“Sometimes, when I sit in meetings, especially ones in which people don’t seem engaged, I calculate the cost in staff time. I’ve estimated that one standard weekly meeting in my bureau—50 people sitting in a cookie-cutter conference room, looking both bored and anxious—costs around $177,000 annually, and surely this scenario occurs throughout the [organization] hundreds of times a day. It drains us, and it breeds cynicism. So many meetings are lost opportunities.”
Do these sentiments—expressed by an applicant to the course on meeting facilitation we teach at Georgetown University—sound familiar to you? They should, according to these statistics on meetings:
- Organizations hold more than 3 billion meetings each year.
- Executives spend 40-50% of their working hours—or 23 hours per week—in meetings.
- 90% of meeting attendees admit to daydreaming in them.
- 73% acknowledge they do other work during meetings.
- 25% of meetings are spent discussing irrelevant issues.
At the same time, the right kind of meetings can be key to advancing a team or organization’s agenda. So how do you ensure that the gatherings you host are productive, not destructive?
By applying design thinking, a concept popularized by IDEO founder David Kelly and Stanford’s d.school, which was first applied to the design of physical objects, then other products, such as technological tools, and now to more complex challenges across a wide variety of industries. The idea is to put the “user” at the center of the experience — an approach that works with meeting design, too.
Start by putting your own expertise and agenda aside and thinking about the people who will be affected by your meeting. Develop empathy for them by asking three sets of questions:
- Who is going to be in the room and what are their needs?
- Who won’t be in the room but will nevertheless be affected by the meeting and what are their needs?
- In what broader culture and environment are you operating and what are some of the overarching challenges and opportunities?
Actively seek out individuals who will attend the meeting, or who will be affected by it, and speak with them—ideally in person. Even if you run regular meetings with the same group of people, these individual brief check-ins can help build trust, surfaces hidden issues and ensures that participants feel more invested.
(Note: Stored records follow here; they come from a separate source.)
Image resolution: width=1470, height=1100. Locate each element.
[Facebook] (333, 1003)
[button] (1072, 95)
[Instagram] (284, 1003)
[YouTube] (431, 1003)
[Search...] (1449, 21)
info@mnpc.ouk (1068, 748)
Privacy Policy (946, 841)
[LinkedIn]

Next, set a frame for the meeting. Once you’ve attentively listened and observed, you’ll want to suggest an overarching purpose for the meeting and articulate clear outcomes that will connect to achieving it. We recommend that you ask yourself: If this meeting is wildly successful, what will people feel, know, and do as a result? Include these desired outcomes in your agenda, so that participants know why they’re attending and can gauge with you whether or not the time has been productive. In our experience, people rarely spend enough doing these things. Meetings are often put on the calendar without a particular goal in mind — simply to hold the time — and, as a result, the cart often drives the horse; people meet simply because they feel they must. Even — perhaps especially — short meetings deserve a clear purpose and clearly articulated desired outcomes. This keeps people on task, and ensures that people feel that their time is well spent.
The third step is to creatively design the meeting. Once you know the core question to address, and what success might look like, you should create your agenda. People tend to throw agendas together at the last minute, if at all. We compare the design and execution of meetings to the driving navigation app Waze: what is the quickest, safest, most effective way to get to your destination? The first step, immersing yourself with people, was about understanding where you need to go (the beach? the city? the mountains?). The second step was about identifying your desired destination — your exact address and location. This third step is all about the route. Should you get there as fast as possible? Do you need to take a detour? What is the most scenic route? Are there roads that you’ve traveled so many times before that are perhaps best to avoid? What might you need to watch out for — your team’s equivalent of potholes or traffic jams? This is the phase where we encourage people to be playful, to put reality on hold for a bit and push past their initial, “go-to” ideas. What would it look like for you to infuse your meetings with a bit of fun? To begin and end in an unexpected way? To use film, images, poetry, or music to spark ideas? To create an opportunity for personal sharing and connection? While this might sound frivolous, it is actually extremely important. Meetings are opportunities not simply to get things done, but also foster a positive team culture.
Finally, test-drive your plan, in the same way that a product designer would put an early prototype into users’ hands. In a meeting context, this might be a draft agenda shared with participants. Their responses will help you gain more empathy, frame new questions, get even more creative in your meeting design, and increase your potential for success at the actual gathering.
People who have applied this design process to their meetings tell us that it has radically affected both the efficacy of those gatherings, and the attitude people in their organizations have about them. Each phase has its benefits. Immersing helps people feel heard, and it ensures that meeting leaders are connected to participants. Framing pushes the meeting leaders to ensure that there are clear goals for each meeting. Imagining leads to more creativity and experimentation in the meeting design. Finally, prototyping—something as simple as getting feedback on your plan from a few people—makes people feel valued, more accountable in the meetings, and more invested in their success.
This may seem onerous for every meeting but, with practice, you can learn to cycle through these stages in less and less time, and you’ll find that that small investment upfront saves significant time in the long run. You’ll have fewer meetings, and those you do have will be more productive—even sometimes fun.